Perspectives d’expansion économique modeste

Il y a toujours bon espoir que les politiques monétaires des banques centrales continueront de limiter le risque de récession aux Etats-Unis ou à l'échelle mondiale, mais aussi le risque d'une correction majeure des actifs risqués.

Néanmoins, quand bien même le président sortant de la Banque centrale européenne (BCE), Mario Draghi, (entre autres personnalités) a plaidé pour une politique budgétaire plus expansionniste, il est difficile de croire en la capacité des responsables politiques à agir de manière préventive pour stimuler la croissance économique ou les cours des actifs risqués.
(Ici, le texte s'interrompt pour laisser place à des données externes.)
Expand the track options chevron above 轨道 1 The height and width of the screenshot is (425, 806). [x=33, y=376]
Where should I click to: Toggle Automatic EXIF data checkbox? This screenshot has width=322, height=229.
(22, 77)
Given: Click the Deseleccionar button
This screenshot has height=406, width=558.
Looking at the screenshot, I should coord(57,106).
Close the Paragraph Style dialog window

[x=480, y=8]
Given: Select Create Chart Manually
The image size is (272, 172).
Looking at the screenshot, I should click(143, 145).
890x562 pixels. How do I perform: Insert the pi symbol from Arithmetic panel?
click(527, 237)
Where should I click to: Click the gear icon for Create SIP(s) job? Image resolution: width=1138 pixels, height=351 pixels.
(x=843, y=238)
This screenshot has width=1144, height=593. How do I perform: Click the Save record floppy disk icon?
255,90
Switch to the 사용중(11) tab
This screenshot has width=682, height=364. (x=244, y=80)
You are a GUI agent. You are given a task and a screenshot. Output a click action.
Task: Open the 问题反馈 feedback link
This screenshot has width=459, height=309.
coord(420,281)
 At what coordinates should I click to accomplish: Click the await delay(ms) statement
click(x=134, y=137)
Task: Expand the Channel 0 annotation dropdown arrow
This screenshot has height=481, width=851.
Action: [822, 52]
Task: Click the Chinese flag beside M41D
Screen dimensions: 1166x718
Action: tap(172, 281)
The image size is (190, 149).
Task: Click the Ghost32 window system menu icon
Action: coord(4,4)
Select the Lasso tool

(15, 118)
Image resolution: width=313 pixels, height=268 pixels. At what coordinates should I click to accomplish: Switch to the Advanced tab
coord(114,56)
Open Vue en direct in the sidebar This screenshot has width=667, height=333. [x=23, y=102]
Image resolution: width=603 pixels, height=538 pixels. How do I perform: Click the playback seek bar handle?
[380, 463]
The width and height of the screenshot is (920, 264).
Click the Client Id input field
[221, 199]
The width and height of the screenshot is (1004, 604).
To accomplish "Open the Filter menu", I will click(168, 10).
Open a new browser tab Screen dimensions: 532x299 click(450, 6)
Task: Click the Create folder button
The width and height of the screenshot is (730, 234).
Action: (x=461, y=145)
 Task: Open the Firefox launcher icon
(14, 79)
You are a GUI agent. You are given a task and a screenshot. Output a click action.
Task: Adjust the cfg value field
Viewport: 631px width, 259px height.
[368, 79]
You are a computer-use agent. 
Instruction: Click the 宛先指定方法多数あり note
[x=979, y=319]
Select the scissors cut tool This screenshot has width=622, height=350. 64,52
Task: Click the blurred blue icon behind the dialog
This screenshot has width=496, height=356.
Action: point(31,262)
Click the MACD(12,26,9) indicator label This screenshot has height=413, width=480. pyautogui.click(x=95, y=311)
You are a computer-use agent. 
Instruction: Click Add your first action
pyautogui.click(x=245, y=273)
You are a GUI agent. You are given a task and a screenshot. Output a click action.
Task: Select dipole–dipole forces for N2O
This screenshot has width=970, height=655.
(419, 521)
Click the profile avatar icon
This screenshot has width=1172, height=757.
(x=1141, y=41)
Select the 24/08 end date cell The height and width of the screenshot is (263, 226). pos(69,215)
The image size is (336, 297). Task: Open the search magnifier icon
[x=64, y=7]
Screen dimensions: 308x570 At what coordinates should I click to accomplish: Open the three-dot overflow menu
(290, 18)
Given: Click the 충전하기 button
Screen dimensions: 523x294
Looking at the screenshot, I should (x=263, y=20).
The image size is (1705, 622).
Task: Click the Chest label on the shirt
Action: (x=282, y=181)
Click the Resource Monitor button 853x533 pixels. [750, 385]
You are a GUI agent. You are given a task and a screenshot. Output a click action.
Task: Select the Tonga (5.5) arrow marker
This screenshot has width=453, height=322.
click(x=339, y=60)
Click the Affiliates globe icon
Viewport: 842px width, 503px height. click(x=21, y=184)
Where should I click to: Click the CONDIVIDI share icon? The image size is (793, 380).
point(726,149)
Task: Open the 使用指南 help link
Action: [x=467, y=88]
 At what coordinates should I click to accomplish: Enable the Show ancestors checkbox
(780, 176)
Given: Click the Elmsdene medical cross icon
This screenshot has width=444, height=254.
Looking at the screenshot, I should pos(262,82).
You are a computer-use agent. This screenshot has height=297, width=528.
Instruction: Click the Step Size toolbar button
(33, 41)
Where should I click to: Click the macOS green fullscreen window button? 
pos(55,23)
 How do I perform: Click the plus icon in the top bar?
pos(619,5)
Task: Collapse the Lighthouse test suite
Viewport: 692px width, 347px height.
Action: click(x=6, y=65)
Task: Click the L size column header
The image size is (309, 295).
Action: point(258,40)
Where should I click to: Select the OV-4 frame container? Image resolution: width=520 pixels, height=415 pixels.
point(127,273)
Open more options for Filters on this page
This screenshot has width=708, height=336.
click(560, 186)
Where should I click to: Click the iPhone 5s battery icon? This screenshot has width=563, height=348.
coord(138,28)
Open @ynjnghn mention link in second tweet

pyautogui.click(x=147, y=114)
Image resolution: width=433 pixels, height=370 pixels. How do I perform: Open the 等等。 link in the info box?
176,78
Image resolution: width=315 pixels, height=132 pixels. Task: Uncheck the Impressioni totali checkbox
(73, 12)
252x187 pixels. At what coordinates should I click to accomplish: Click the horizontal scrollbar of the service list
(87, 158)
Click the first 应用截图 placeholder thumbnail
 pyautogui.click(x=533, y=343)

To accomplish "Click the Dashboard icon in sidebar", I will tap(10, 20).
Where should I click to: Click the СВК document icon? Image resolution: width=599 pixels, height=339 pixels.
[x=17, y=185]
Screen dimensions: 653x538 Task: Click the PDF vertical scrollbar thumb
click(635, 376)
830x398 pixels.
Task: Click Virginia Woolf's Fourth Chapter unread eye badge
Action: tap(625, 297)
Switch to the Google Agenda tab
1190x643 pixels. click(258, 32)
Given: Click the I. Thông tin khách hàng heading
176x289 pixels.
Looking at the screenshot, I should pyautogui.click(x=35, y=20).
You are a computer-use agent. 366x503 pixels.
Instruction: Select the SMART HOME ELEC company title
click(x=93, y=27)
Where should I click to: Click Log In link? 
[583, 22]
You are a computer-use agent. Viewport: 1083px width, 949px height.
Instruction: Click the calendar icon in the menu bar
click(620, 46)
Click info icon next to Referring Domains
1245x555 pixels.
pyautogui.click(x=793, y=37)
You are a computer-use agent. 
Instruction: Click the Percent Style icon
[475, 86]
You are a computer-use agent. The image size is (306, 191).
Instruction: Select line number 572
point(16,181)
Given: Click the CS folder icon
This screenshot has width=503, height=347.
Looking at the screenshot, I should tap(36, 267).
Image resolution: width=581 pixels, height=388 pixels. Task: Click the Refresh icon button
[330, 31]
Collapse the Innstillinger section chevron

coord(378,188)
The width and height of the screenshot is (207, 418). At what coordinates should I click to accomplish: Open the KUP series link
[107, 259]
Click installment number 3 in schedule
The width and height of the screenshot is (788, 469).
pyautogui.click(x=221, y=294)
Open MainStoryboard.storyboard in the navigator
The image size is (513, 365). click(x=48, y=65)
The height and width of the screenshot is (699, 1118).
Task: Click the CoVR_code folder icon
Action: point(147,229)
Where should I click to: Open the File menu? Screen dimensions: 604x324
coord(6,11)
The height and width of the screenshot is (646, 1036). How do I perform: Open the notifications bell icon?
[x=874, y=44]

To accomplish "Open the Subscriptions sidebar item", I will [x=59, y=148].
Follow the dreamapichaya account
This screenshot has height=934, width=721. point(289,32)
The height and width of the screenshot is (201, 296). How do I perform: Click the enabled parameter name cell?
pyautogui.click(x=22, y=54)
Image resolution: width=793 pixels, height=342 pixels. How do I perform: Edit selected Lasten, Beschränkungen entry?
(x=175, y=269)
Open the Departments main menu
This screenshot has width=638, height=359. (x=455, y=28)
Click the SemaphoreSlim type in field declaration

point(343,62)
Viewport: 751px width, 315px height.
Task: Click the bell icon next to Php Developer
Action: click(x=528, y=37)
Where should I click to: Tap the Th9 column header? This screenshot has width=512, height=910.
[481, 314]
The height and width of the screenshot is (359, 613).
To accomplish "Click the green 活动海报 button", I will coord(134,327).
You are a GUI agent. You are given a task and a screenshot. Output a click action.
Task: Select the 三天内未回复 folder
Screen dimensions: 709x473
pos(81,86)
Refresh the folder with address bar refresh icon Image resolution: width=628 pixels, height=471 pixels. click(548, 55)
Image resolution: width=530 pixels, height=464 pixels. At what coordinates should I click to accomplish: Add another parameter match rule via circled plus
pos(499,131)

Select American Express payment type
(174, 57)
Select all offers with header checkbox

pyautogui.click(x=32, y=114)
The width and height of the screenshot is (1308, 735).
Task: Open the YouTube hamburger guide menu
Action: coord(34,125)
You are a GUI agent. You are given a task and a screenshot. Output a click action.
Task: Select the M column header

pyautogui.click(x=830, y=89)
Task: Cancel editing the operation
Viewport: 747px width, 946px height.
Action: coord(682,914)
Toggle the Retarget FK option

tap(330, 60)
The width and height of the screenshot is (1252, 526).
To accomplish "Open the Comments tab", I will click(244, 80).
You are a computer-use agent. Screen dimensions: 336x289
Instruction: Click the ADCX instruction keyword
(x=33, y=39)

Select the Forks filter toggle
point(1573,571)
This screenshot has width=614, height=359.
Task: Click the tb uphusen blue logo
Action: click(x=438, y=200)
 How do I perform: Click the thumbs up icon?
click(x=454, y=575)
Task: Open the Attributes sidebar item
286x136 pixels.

Mieux vaut se focaliser sur le rendement
plutôt que sur les plus-values.

Dans la zone euro, les Etats ont toujours les mains liées par les règles budgétaires. Aux Etats-Unis, le Congrès mettra son veto à de nouvelles mesures budgétaires pendant au moins une année encore. Enfin, la Chine devrait rester focalisée sur le risque lié à la hausse de sa dette.

Après une belle année pour les portefeuilles équilibrés, la prudence est de mise quant à l'évolution des valorisations, de la croissance économique et de la situation géopolitique. Il est fort possible que les actions finissent par sortir par le haut de la fourchette dans laquelle elles évoluent depuis six mois.

Par exemple, en cas de bonne surprise sur le front des relations commerciales sino-américaines qui verrait notamment la suspension sine die du relèvement des droits de douane prévu en décembre. Idem en cas de rebond plus net que prévu de l'activité manufacturière.

Mais dans l'ensemble, mieux vaut se focaliser sur le rendement plutôt que sur les plus-values. Une légère sous-pondération des actions dans leur ensemble, avec une surpondération des Etats-Unis et du Japon au détriment de la zone euro est à maintenir. Ces choix reflètent les prévisions de la Recherche d’UBS quant à l'évolution des bénéfices dans ces économies. Dans les marchés émergents, il est conseillé de privilégier les obligations souveraines libellées en dollar US aux actions.